Halve or quarter fruits and squeeze the seeds and pulp into a jar labeled with the variety name. Add an equal amount of water, and cover with a screen or cheesecloth. Then let the mixture sit out of the sun for several days, until a smelly surface mold forms. Skim that off and discard, then rinse the seeds in a strainer.
Spread the washed seeds on a paper plate and air-dry for two to five days, or until you can crack a seed between your nails.
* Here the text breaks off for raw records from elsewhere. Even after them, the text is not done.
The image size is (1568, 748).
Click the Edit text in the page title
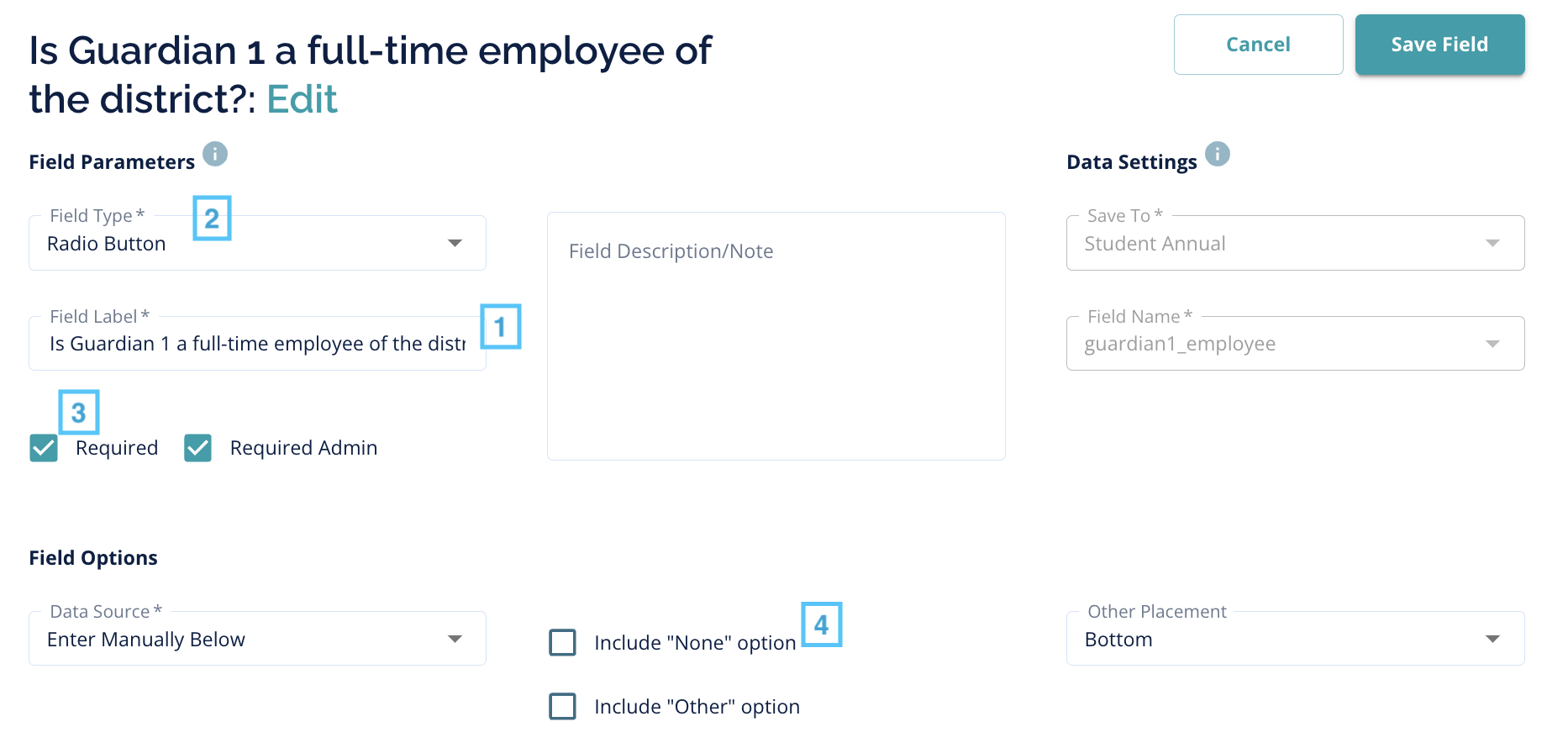click(x=302, y=99)
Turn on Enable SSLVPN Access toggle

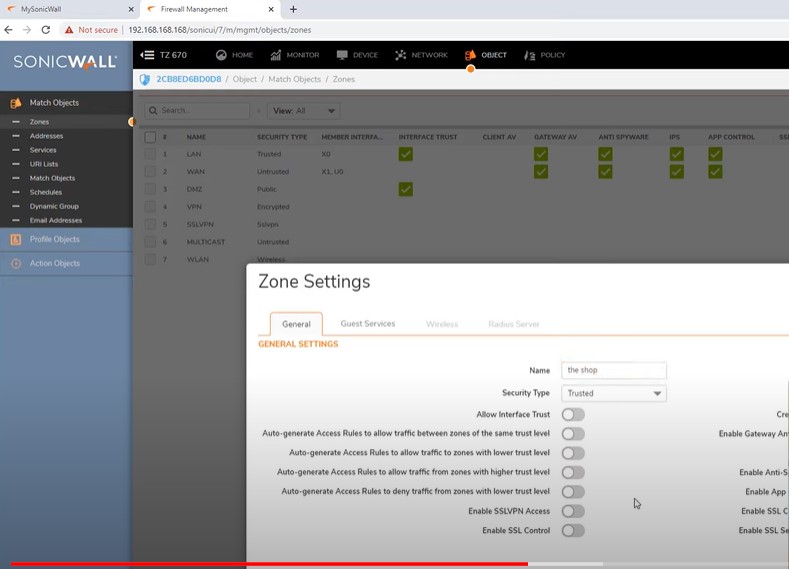coord(572,511)
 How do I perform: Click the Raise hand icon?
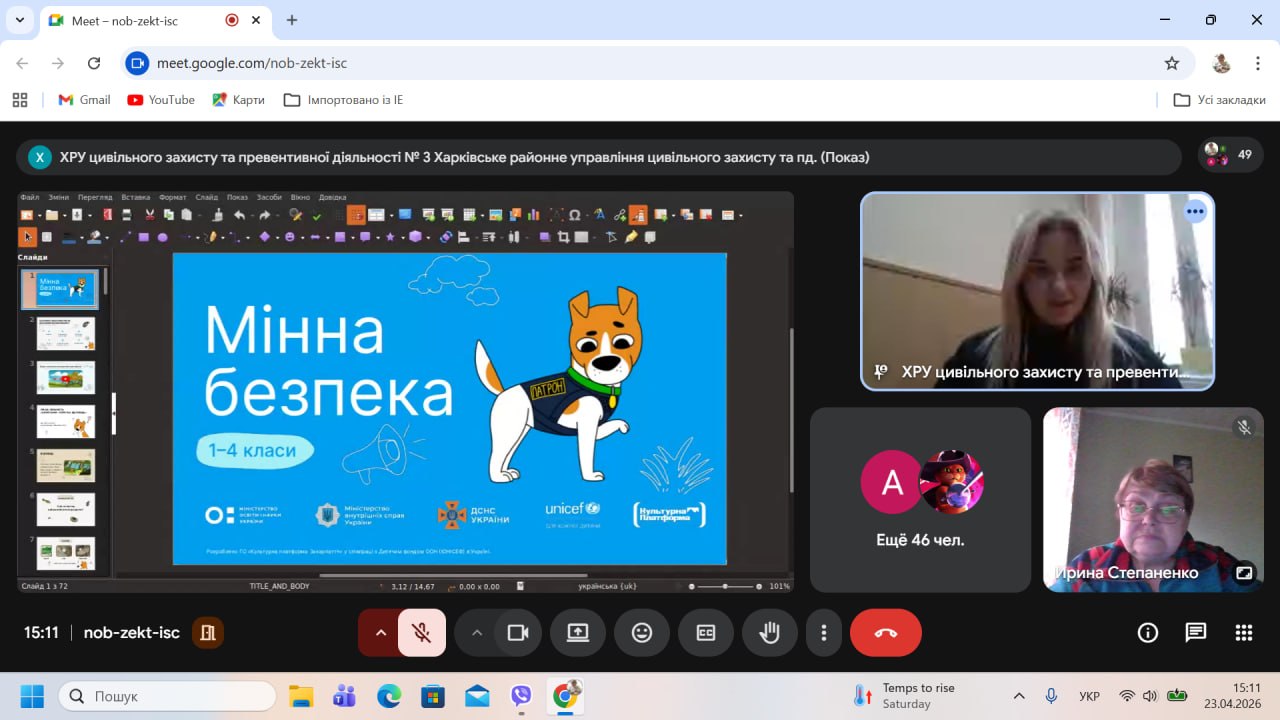click(769, 632)
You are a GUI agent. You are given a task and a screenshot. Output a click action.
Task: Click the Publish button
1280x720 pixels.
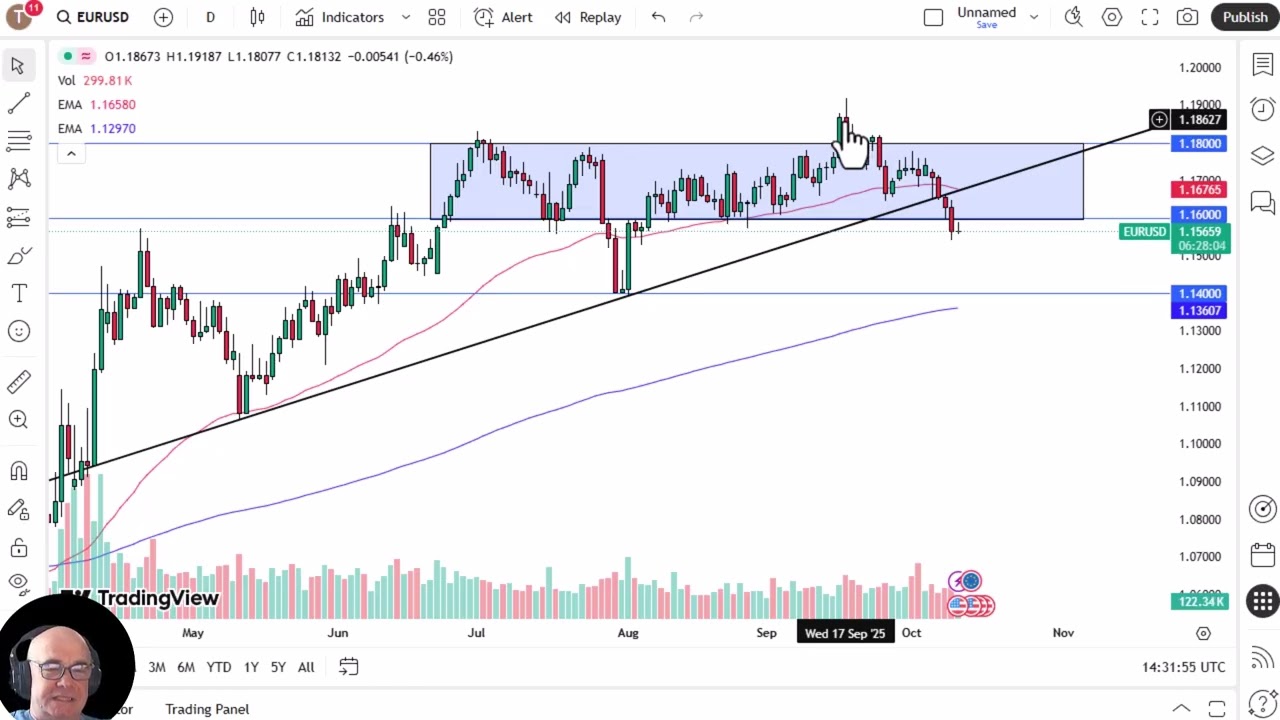click(x=1245, y=17)
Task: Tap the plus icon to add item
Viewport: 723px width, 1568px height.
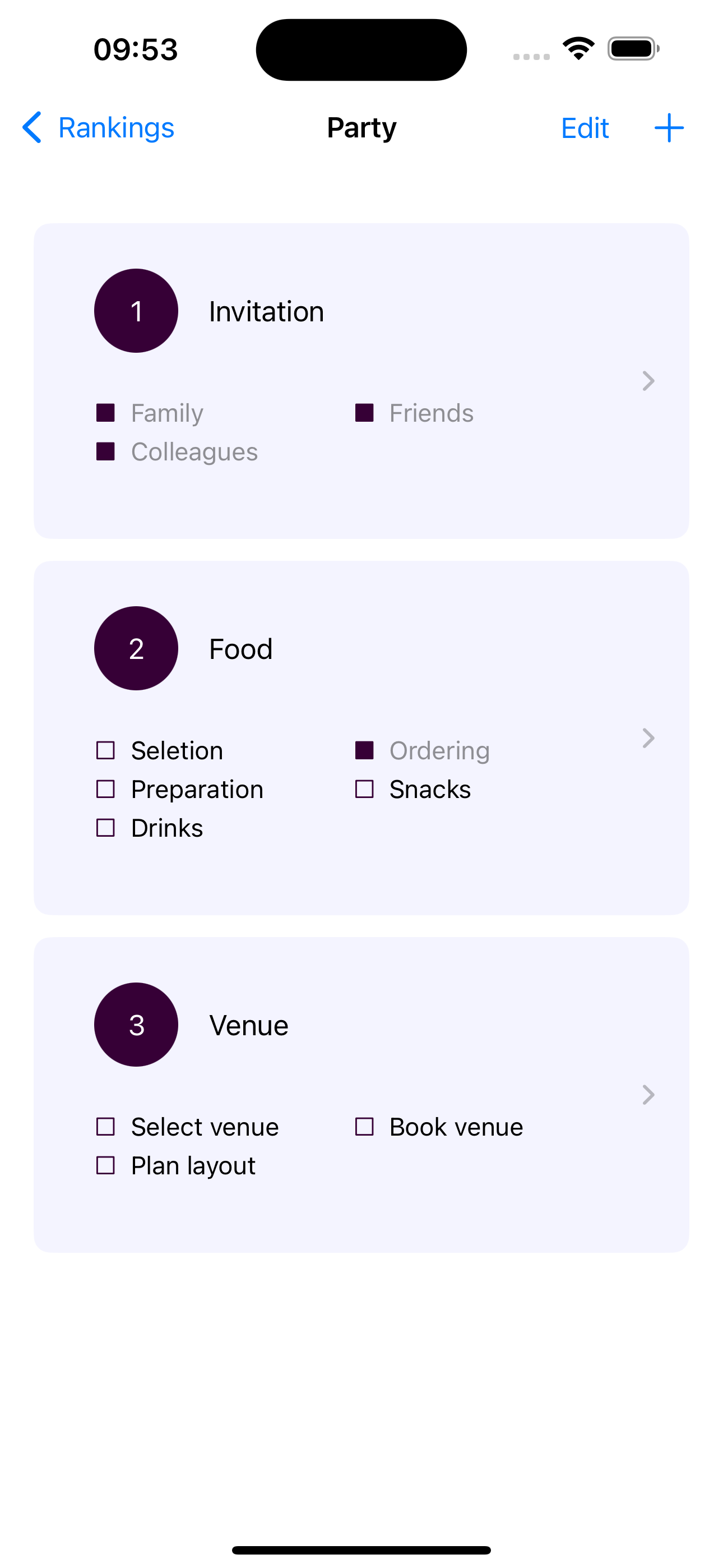Action: click(669, 128)
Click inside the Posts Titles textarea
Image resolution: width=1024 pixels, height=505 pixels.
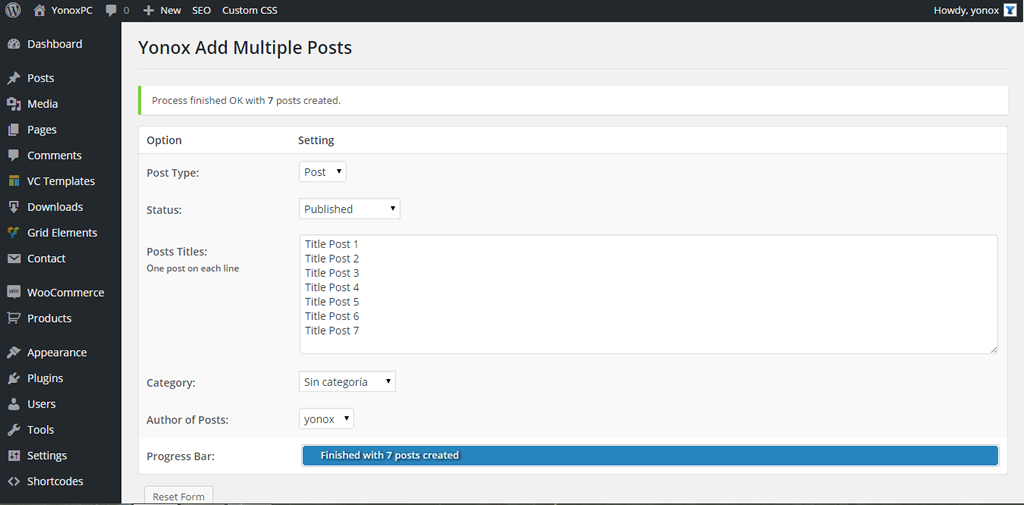(648, 294)
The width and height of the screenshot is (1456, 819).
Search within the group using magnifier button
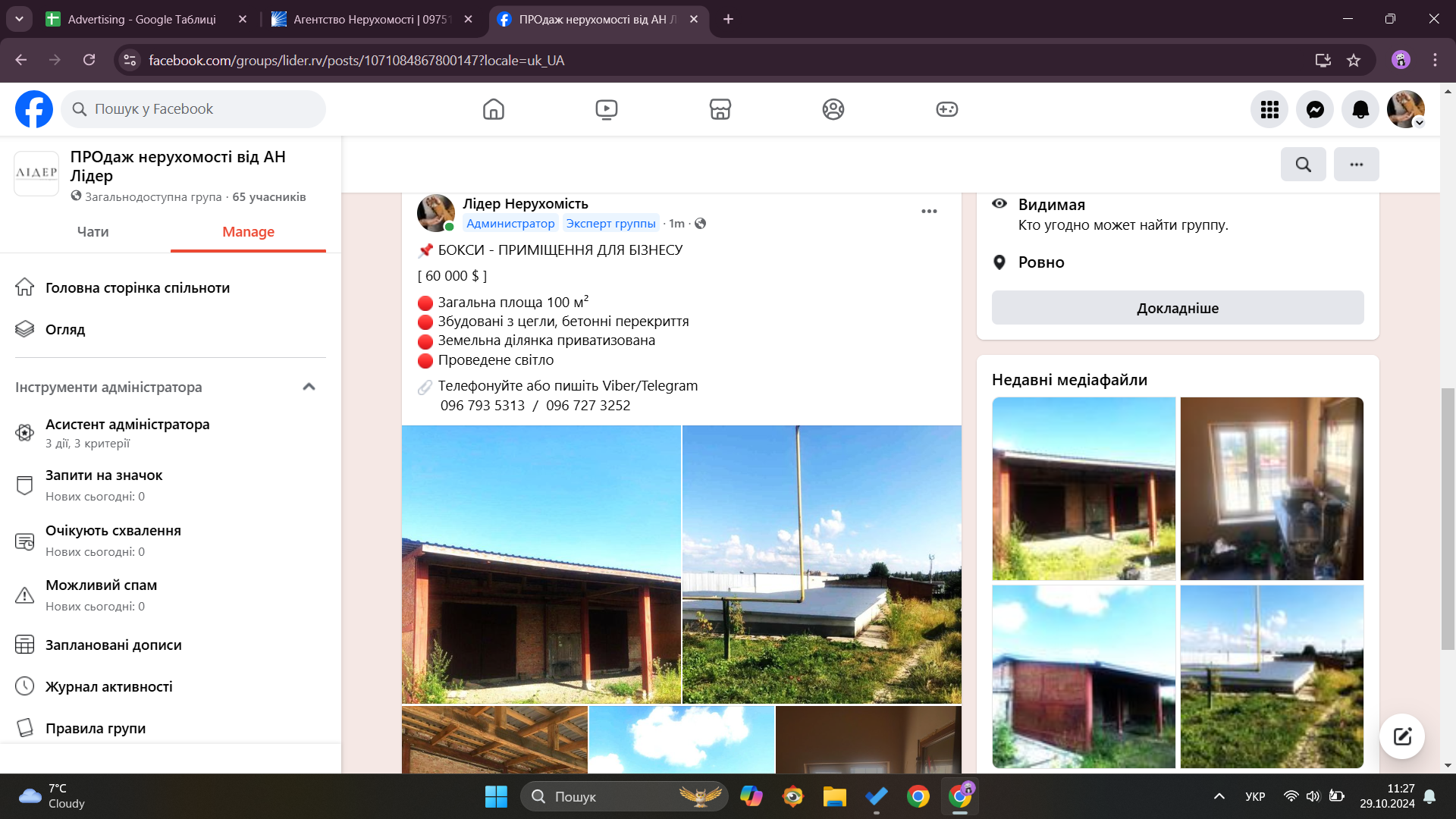click(1303, 164)
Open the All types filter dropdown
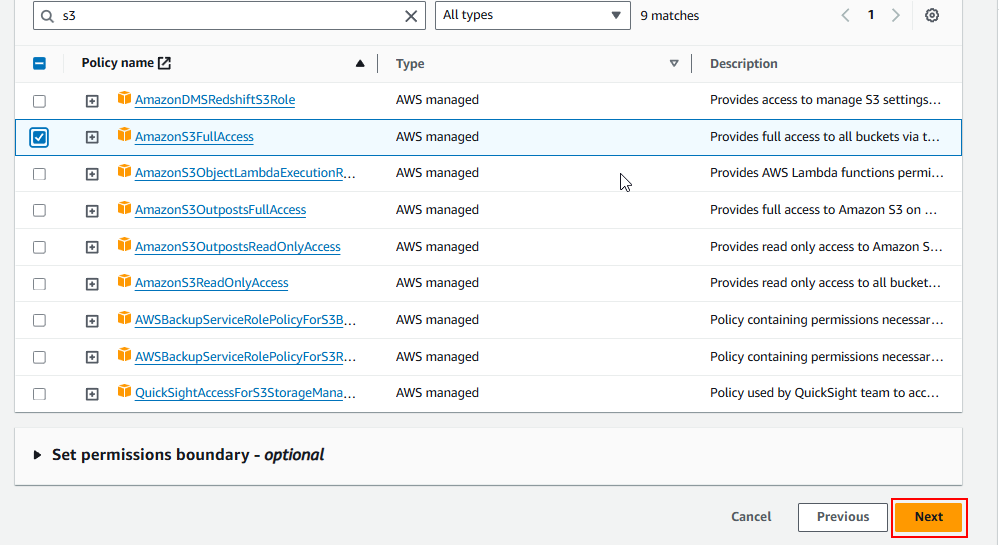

Run a fan if the room where you’re drying seeds is humid.
Stash your seed
For a deeper dive into seed-saving, Greene recommended Suzanne Ashworth’s “Seed to Seed,” or “The Seed Garden: The Art and Practice of Seed Saving” from the Seed Savers Exchange and Organic Seed Alliance. (Seed Savers Exchange has online guides, too.)
Whether you’re working with leftover packets or homegrown seed, safe storage is key. Cool, dark and dry is the prescription, and thoroughly dry seed can be stashed in a jar or canister, perhaps in a closet on an exterior wall that stays cooler than the rest of the house.
Fluctuation in humidity, in particular, is damaging — so leaving those half-used paper packets in the garage? Not so good.
“Seeds are alive,” Greene said. “We need to still care for them — and the stories they carry inside them — even when they are not in the ground.”